Axial computed tomography. a) Consolidation in the left lower lung lobe. Histology confirmed lung adenocarcinoma. b) Tree-in-bud phenomenon, mucus plugs and bronchial wall thickening, corresponding to bronchiolitis.

FIGURE 5

Typical signs on lung ultrasound. a) Bat sign. b) Seashore sign. c) Barcode/stratosphere sign. d) B-line. e) Consolidation. f) Pleural effusion. g) Lung point in pneumothorax.

FIGURE 6

Magnetic resonance imaging (MRI). a) Axi T2 PROPELLER MRI scan of a 68-year-old patient demonstrated right upper lobe Pancoast tumour, with infiltration of the adjacent soft tissues. The tumour appears to be separated from the superior vena cava and the right brachiocephalic vein, as well as from the brachial plexus, by a narrow band of fat, while infiltration of the right subclavian artery has arisen. b and c) Low-field (0.55 T) MRI study of the lung with b) axial T1 VIBE TRA and c) coronal T2 TRUFI P2 FS sequence for the study of diaphragmatic motion during free breathing.

FIGURE 7

Ventilation/perfusion (Vʹ/Qʹ) scan of a 56-year-old female patient with progressively worsening dyspnoea. a and c) ventilation images; b and d) perfusion images. There are multiple characteristic peripheral, wedge-shaped segmental-subsegmental perfusion defects with normal ventilation pattern suggesting Vʹ/Qʹ mismatch, which confirms the diagnosis of pulmonary embolism.

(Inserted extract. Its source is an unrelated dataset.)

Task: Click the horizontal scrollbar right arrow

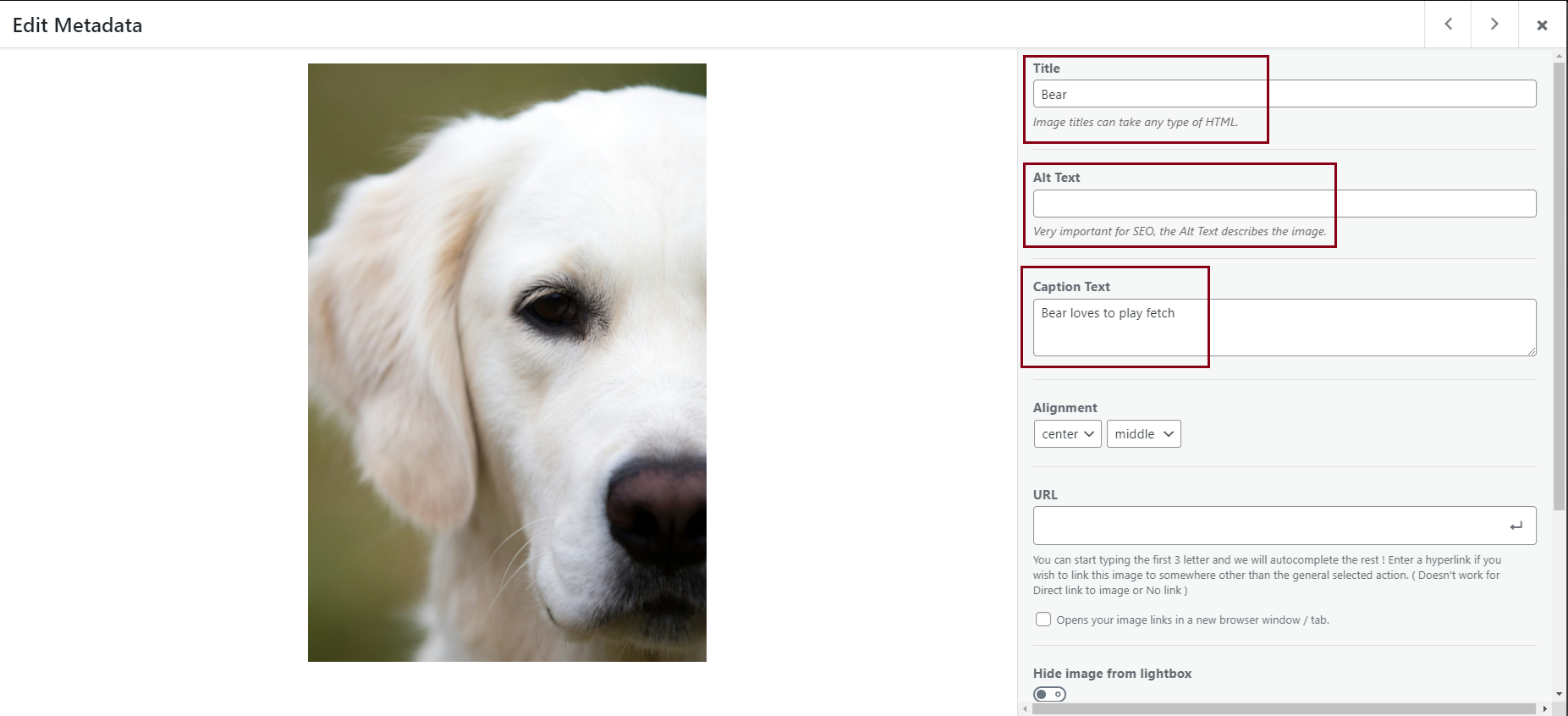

A: anterior; P: posterior; RLAT: right lateral; LLAT: left lateral; RAO: right anterior oblique; RPO: right posterior oblique; LAO: left anterior oblique; LPO: left posterior oblique.

FIGURE 8

Staging of lung adenocarcinoma with 2-fluoro-2-deoxy-d-glucose positron emission tomography/computed tomography (FDG-PET/CT). a) PET image; b) fused image; c) chest CT. Images show the primary tumour in the left lung, multiple pulmonary inflammatory lesions and bilateral adrenal metastases.

FIGURE 9

A 54-year-old female patient diagnosed with a lung carcinoid tumour underwent somatostatin receptor scintigraphy using a technetium-99m (^99mTc)-labelled somatostatin analogue. a) Anterior and b) posterior whole body planar images display the primary tumour in the right lung, as well as solitary hepatic and breast metastasis and multiple bone metastases. c) Fused and d) computed tomography (CT) images from single-photon emission computed tomography (SPECT)/CT imaging of the patient depict the primary tumour in the middle lobe of the right lung and bone metastasis in the body of the seventh thoracic vertebra.

FIGURE 10

Coronavirus disease 2019 (COVID-19) pneumonia. 2-fluoro-2-deoxy-d-glucose positron emission tomography/computed tomography (FDG-PET/CT). a) PET image; b) fused image; c) chest CT. Images show bilateral, multiple, mainly peripheral, mildly/moderately active ground-glass opacities.